Il fut un temps où, dans l’Église, tout le monde se servait d’une même langue et des mêmes mots. « Puisque Dieu est Un », disait-on, « l’Église aura une seule autorité au-dessus de toute autorité. Et puisque Dieu est Vérité, la seule vérité sera celle que sanctionnera cette autorité. »

Alors, beaucoup d’humains se rassemblèrent dans l’Église en disant : « Ainsi soit-il ! Nous serons un ! Et tout le monde sera un avec nous. Nous construirons une tour dont les fondations couvriront la face de la terre et dont la tête pénétrera dans le ciel.»

«Chaque humain sera taillé comme une pierre égale aux autres pierres. Toutes les pierres s’ajusteront les unes aux autres et elles seront fixées pour toujours par le mortier de la pensée unique décrétée par l’autorité unique. Ainsi, il n’y aura plus de divisions sur la terre et nous deviendrons invincibles. Nous serons comme Dieu. »

Or Dieu descendit pour voir la tour que ces humains étaient en train de bâtir. Il vit comment, au nom de l’unité, on équarrissait des peuples, des têtes, des cœurs. On aplatissait des esprits, on écrasait des vies… Et il se dit : ce n’est pas là l’unité que je voulais.

J’avais dit qu’ils seraient des pierres vivantes  et non des vivants changés en pierre… Ils m’ont tout saboté. Si je laisse faire, plus rien ne pourra les arrêter.

Alors, Dieu fit se lever un vent de discorde dans l’Église et sépara ceux qui parlaient grec de ceux qui parlaient latin. Ainsi apparurent deux Églises : l’Église orthodoxe et l’Église catholique.

Cette chirurgie freina un peu la construction de la tour, mais du côté catholique, on s’en remit assez vite et les travaux reprirent de plus belle. Alors, Dieu s’inquiéta de nouveau, descendit une seconde fois et sépara ceux qui parlaient allemand et anglais de ceux qui parlaient les langues latines, donnant ainsi naissance à l’Église réformée ou protestante.

Au lieu d’une seule Église, on s’est donc retrouvé avec trois Églises, toutes plus ou moins compactes, toutes plus ou moins ébranlées, toutes plus ou moins dispersées. Et il arriva ce qui devait arriver : le projet de la grande tour tomba à l’eau.

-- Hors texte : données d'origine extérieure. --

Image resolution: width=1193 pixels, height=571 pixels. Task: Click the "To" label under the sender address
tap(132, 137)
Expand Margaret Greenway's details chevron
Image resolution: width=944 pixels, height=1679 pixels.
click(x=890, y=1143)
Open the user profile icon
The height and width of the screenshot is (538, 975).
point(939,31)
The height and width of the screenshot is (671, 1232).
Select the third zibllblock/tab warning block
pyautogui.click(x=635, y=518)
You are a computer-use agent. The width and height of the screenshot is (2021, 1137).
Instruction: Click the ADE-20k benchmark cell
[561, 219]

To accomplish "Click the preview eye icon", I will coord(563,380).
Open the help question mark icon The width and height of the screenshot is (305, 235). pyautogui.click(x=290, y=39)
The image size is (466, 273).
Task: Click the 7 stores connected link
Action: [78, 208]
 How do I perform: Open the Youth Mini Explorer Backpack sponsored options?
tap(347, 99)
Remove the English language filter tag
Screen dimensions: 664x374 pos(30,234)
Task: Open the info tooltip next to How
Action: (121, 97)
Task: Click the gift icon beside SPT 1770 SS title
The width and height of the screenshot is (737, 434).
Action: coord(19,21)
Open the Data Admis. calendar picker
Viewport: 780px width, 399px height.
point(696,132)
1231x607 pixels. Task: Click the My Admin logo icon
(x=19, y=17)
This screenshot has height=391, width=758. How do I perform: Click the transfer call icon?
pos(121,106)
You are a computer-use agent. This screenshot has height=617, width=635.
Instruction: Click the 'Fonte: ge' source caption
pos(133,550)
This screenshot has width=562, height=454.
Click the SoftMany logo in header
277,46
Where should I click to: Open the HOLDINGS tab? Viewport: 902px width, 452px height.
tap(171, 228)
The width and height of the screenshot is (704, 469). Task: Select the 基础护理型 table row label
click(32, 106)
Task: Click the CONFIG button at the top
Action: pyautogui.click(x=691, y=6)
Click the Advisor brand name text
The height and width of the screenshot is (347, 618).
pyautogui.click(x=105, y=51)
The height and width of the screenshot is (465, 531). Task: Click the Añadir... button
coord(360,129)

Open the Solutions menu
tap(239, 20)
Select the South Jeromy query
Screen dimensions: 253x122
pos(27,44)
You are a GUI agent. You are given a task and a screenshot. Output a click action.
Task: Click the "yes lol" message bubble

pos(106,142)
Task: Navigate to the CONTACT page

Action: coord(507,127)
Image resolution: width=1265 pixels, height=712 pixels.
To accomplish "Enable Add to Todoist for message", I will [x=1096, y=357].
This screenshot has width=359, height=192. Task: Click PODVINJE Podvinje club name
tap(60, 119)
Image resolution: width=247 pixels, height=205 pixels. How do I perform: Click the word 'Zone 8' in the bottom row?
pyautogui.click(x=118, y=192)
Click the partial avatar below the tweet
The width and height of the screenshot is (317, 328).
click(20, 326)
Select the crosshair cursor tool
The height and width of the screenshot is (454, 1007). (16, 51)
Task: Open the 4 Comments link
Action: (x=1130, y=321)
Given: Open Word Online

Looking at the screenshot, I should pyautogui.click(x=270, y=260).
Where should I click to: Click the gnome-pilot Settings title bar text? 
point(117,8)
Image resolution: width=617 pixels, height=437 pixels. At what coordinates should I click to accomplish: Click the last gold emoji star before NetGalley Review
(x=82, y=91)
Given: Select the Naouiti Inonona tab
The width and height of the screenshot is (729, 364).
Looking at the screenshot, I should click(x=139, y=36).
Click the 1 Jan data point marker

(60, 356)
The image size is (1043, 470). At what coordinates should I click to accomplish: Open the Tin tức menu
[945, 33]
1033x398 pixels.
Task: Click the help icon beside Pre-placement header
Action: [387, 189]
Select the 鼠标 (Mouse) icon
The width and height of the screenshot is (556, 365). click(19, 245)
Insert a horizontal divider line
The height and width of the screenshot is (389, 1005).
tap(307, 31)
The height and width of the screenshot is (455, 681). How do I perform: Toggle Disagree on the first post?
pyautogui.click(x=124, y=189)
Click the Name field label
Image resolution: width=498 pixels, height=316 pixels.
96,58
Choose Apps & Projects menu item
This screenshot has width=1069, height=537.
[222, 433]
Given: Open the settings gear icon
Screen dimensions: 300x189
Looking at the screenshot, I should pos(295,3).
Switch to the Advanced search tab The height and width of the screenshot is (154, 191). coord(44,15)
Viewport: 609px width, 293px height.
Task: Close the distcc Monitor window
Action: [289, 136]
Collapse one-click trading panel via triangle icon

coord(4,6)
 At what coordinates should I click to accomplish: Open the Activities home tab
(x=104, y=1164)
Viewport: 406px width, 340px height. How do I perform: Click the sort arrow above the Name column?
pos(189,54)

Dieu s’en frotta les mains et déclara : « Je continue à vouloir qu’ils soient un, mais je tiens aussi à ce que l’on sache que j’aime beaucoup la variété. »

«Puisqu’on a dit de moi que je suis un seul Dieu en Trois Personnes, j’aimerais, bien sûr, que ma grande Église soit une aussi, mais à condition qu’aucune des trois Églises ne perde sa personnalité.»

«Elles seront donc une, et en même temps différentes, comme le Père, le Fils et le Saint Esprit.»

«Et ainsi en sera-t-il de la vérité. Amen. »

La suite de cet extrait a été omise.